Fedagrim réclame des garanties pour la pérennité de l’agriculture belge

Les premiers états généraux se sont terminés par un débat entre des représentants des autorités, du secteur agricole et de la distribution. (photo Franky De Letter).

 

Fedagrim, la fédération belge des constructeurs et importateurs de machines et équipements pour l’agriculture, l’horticulture, l’élevage et les espaces verts a plaidé, au cours de ses premiers états généraux, pour un ‘plan de garantie pour la préservation de l’agriculture belge’.

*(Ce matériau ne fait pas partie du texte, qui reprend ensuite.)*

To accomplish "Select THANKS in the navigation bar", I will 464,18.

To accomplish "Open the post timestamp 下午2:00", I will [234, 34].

Au début de l’année, Fedagrim avait sondé les agriculteurs quant aux problèmes qu’ils éprouvent. A l’analyse des résultats, il s’avère que les agriculteurs se montrent pessimistes quant à la pérennité de l’agriculture en Belgique. De même, un certain nombre de fournisseurs se disent pessimistes quand ils évoquent la sauvegarde de l’agriculture chez nous.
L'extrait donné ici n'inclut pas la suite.